New Model Predicts CO2 Flooding Stability for Enhanced Oil Recovery and Carbon Storage

New Model Predicts CO2 Flooding Stability for Enhanced Oil R - Breakthrough in Reservoir Engineering Modeling Engineering res

Breakthrough in Reservoir Engineering Modeling

Engineering researchers have developed a novel dimensionless group model that reportedly enables simple yet effective evaluation of gas-oil interface stability during CO2 gas cap flooding operations, according to recent findings published in Scientific Reports. The model, derived from extensive comparative analysis, is said to provide accurate assessment of gas displacement front stability for immiscible gas flooding in fault block reservoirs, offering both theoretical insights and practical decision-making tools for field applications.
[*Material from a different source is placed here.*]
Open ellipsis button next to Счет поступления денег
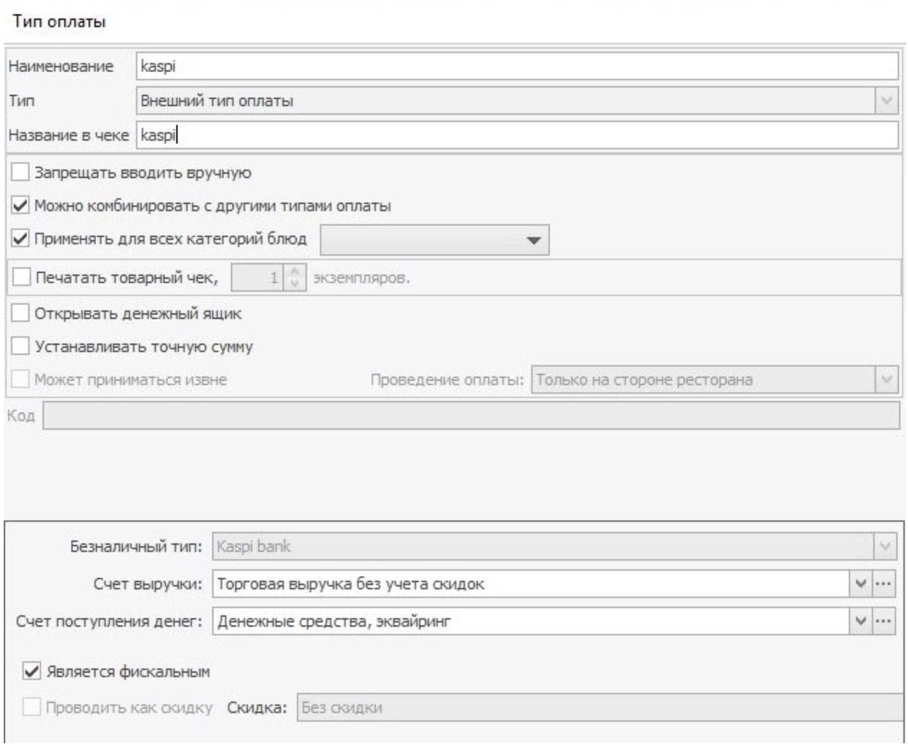tap(883, 621)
Key Factors Influencing Flooding Stability

The research identifies multiple critical parameters affecting what analysts term the “artificial gas cap immiscible stable gas flooding number.” Sources indicate these factors include crude oil density, crude oil viscosity, gas density, gas viscosity, gas injection rate under formation conditions, strata dip, relative permeability, and air permeability in the stratigraphic direction. According to the report, understanding these relationships provides crucial insights for optimizing both enhanced oil recovery (EOR) and carbon storage operations.

Crude Oil Density: A Positive Correlation

Contrary to conventional expectations, the relationship between crude oil density and flooding stability demonstrates unexpected characteristics, researchers suggest. Under constant conditions, analysis reportedly reveals a linear relationship where increasing crude oil density corresponds to improved gas displacement front stability. The study states that higher density crude oils enhance buoyancy gradients, gravity gradients, and capillary force gradients, promoting gravitational differentiation that causes crude oil to sink while injected gas rises to form an effective gas cap.

Field data from the West Hackberry Oilfield, where values consistently exceeded 4.5, indicated stable gas displacement fronts, while the Yanling Oilfield pilot region and fault block reservoirs in central and eastern China showed values below 1.0, suggesting instability and gas breakthrough. However, in all cases, increasing crude oil density gradually improved front stability, according to the findings.

Viscosity Challenges and Solutions

The research demonstrates a power function relationship between crude oil viscosity and flooding stability, with higher viscosity leading to reduced stability of the gas displacement front. Experimental data reportedly showed that higher viscosity oil (1.277 mPa·s) resulted in gas breakthrough after only 0.122 pore volumes of injected gas, achieving 53.72% displacement efficiency. This represented a 3.26% improvement over lower viscosity oil (0.695 mPa·s), but came with stability challenges.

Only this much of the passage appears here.